▶ [Information provided]:
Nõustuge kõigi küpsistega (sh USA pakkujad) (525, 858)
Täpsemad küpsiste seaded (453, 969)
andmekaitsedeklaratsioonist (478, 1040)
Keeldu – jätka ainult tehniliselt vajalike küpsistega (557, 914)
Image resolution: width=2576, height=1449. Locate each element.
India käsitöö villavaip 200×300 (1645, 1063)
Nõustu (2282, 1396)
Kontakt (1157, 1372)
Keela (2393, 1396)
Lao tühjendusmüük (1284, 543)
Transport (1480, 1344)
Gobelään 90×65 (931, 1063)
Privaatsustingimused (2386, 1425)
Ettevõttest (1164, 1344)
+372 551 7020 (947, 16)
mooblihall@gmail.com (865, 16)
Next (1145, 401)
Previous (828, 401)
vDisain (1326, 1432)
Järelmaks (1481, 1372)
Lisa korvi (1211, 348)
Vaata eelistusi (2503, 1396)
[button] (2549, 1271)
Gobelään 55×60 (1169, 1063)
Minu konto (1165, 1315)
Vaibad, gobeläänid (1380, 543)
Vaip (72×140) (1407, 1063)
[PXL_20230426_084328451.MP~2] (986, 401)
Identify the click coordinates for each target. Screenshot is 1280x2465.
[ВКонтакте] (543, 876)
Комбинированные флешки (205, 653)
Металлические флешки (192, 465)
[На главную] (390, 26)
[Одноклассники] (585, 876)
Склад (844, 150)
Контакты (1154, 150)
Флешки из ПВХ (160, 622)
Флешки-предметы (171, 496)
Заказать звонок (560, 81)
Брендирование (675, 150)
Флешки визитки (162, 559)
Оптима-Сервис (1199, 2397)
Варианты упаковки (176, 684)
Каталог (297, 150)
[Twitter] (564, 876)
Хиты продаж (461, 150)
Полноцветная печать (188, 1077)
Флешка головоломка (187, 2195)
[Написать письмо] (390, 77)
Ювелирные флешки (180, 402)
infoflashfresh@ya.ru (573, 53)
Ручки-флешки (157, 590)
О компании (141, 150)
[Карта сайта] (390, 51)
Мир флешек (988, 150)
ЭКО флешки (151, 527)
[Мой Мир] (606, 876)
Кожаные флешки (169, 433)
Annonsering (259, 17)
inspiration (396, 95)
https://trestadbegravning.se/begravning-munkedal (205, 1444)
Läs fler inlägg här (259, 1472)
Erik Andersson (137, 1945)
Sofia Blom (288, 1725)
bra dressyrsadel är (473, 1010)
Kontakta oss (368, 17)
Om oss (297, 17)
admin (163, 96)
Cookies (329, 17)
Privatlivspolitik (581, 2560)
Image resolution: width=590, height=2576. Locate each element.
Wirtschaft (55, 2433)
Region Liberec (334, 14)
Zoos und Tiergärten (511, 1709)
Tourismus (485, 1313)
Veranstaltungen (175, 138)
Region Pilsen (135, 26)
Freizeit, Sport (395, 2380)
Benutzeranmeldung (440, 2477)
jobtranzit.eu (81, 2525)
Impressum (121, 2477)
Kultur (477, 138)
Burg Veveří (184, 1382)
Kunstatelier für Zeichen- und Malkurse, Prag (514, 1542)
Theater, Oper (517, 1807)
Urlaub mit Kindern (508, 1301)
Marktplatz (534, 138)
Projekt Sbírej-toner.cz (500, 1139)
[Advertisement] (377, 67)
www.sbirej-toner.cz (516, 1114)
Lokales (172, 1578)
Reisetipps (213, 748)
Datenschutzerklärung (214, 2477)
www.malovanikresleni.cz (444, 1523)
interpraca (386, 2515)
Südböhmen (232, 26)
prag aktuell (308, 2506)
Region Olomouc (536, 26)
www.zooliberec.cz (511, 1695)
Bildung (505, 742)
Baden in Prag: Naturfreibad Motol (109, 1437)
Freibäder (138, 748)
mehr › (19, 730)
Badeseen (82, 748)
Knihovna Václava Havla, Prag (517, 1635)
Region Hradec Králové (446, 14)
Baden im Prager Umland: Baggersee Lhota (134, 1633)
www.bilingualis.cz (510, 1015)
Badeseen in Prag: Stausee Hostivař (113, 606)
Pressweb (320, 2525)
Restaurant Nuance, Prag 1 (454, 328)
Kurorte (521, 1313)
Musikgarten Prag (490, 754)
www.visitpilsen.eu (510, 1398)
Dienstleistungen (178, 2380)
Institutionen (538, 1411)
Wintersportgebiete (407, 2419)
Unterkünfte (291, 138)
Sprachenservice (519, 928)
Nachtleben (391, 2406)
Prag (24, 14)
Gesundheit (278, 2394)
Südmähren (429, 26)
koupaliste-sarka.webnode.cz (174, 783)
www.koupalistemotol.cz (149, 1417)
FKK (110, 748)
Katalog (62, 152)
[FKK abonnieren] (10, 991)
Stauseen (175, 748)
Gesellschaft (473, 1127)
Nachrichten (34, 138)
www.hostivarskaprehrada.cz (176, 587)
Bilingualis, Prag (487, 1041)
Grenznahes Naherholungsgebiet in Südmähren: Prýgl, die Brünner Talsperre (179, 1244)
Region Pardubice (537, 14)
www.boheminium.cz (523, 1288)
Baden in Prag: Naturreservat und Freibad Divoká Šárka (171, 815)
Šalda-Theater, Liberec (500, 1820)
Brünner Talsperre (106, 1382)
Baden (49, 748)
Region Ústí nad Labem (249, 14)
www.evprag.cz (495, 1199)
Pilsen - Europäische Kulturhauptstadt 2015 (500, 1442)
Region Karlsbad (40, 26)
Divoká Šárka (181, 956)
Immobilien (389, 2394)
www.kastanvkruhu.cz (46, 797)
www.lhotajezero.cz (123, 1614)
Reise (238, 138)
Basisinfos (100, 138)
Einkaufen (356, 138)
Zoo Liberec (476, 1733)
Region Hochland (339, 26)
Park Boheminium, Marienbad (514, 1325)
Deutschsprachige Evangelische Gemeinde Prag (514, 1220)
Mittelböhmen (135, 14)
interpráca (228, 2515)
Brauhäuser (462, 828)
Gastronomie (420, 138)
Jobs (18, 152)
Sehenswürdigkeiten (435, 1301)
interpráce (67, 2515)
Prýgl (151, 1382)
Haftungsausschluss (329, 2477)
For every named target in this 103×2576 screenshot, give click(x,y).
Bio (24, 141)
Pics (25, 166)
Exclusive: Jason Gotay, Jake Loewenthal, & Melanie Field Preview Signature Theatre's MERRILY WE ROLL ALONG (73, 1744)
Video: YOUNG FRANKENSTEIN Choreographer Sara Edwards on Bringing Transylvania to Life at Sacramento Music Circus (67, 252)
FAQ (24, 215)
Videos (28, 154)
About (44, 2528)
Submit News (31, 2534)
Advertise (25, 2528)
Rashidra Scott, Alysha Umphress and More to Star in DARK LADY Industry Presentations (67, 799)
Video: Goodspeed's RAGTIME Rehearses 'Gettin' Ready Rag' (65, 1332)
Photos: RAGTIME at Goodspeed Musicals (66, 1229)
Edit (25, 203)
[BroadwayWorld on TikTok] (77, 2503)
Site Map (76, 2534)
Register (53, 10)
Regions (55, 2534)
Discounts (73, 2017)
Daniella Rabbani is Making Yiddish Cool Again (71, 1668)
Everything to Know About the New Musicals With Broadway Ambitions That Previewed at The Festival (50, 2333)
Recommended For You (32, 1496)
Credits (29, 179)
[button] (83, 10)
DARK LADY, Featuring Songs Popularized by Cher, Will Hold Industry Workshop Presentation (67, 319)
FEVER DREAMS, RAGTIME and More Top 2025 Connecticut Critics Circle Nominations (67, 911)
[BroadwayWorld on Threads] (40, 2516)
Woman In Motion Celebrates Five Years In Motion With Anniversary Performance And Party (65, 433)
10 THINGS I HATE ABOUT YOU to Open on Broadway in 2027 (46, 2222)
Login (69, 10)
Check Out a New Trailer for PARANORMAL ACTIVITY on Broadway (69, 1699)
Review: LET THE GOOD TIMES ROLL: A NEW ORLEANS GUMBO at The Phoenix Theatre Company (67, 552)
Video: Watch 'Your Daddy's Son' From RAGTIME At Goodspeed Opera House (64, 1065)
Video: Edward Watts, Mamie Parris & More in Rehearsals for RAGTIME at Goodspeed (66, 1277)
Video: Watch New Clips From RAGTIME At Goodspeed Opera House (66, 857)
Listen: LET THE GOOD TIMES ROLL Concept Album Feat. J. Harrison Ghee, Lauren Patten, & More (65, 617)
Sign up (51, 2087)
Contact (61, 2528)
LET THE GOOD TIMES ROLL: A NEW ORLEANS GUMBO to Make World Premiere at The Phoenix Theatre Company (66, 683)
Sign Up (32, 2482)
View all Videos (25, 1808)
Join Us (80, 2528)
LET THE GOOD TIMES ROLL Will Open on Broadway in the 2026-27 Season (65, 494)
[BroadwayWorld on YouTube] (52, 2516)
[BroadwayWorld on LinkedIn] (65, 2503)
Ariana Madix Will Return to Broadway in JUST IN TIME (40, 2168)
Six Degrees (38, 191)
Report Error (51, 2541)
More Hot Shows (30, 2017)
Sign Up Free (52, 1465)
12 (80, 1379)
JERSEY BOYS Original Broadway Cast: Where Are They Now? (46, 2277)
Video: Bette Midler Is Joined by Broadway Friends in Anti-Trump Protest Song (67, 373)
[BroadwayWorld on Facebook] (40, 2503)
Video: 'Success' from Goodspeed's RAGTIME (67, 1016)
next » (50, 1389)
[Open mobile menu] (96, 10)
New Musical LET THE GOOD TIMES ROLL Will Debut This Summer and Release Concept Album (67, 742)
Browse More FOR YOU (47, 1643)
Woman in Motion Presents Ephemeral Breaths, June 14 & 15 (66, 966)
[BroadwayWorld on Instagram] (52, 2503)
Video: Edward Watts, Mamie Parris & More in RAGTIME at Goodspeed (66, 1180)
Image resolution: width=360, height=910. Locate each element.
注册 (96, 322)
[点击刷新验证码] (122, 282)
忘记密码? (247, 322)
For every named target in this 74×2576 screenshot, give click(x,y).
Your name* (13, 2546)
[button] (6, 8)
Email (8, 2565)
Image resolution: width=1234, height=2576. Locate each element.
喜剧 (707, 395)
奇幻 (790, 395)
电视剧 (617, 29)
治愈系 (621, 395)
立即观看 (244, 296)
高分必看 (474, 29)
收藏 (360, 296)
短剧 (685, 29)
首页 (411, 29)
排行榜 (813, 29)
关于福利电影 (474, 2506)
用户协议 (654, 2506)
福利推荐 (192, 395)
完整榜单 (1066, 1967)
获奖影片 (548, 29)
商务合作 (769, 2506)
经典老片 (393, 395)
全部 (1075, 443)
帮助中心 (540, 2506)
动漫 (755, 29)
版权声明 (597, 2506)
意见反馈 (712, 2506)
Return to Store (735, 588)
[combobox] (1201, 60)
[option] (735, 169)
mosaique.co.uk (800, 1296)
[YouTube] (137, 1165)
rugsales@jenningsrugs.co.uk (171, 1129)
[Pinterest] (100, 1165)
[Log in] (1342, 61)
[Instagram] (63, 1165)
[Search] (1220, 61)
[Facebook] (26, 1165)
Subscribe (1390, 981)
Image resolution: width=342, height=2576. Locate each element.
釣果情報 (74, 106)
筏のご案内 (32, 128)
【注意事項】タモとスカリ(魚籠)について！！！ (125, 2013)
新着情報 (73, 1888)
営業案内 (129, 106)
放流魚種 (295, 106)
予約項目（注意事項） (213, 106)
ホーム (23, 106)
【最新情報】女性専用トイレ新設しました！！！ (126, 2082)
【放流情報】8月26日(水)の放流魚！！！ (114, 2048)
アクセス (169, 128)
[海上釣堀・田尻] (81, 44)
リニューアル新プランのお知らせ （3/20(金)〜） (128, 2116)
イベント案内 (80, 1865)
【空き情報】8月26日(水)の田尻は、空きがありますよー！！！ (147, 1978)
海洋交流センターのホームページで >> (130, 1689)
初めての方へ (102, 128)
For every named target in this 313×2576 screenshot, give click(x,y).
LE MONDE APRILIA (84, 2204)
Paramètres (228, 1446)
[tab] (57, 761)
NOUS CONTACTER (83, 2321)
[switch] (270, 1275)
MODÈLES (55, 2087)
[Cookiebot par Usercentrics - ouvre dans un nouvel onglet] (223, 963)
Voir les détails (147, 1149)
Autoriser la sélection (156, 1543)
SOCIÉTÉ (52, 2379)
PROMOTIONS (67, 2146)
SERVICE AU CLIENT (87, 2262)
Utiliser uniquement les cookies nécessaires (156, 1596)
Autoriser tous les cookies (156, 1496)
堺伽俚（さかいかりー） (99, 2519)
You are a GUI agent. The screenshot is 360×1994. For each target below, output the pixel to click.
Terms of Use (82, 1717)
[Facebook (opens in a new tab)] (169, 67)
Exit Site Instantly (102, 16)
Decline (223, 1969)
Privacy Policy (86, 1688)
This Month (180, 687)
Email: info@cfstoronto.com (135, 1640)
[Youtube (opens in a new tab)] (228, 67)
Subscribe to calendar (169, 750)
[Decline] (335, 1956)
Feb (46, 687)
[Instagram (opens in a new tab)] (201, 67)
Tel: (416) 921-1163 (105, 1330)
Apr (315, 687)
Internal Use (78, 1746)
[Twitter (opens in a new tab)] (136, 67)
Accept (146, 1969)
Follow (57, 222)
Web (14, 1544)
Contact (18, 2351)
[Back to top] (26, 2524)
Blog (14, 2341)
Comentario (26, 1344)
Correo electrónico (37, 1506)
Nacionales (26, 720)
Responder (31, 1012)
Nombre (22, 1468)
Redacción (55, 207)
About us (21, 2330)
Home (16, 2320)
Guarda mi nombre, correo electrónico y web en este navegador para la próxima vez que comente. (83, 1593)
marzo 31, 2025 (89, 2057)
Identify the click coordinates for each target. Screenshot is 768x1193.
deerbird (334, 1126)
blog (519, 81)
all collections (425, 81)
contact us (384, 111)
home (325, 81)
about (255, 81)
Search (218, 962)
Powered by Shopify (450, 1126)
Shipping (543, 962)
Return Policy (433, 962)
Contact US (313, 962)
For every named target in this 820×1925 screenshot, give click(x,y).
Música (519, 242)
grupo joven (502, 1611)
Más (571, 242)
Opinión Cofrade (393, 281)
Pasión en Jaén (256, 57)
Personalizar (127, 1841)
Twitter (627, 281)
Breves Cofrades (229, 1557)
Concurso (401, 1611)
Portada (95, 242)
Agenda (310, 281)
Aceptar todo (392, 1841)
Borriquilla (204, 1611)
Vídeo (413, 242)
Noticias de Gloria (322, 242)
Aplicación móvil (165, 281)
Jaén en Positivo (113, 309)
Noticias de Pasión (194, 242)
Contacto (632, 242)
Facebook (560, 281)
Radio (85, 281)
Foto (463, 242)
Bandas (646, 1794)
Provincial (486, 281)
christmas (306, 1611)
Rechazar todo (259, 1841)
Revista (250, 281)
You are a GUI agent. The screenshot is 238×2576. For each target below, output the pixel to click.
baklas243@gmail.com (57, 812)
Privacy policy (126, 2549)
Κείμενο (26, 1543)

▶ [What is being asked]: Copy the line containing "christmas (306, 1611)" exactly. Then copy every line after it through the end of the listing, and nothing more.

▶ [Answer section]:
christmas (306, 1611)
Rechazar todo (259, 1841)
Revista (250, 281)
You are a GUI agent. The screenshot is 238×2576. For each target below, output the pixel to click.
baklas243@gmail.com (57, 812)
Privacy policy (126, 2549)
Κείμενο (26, 1543)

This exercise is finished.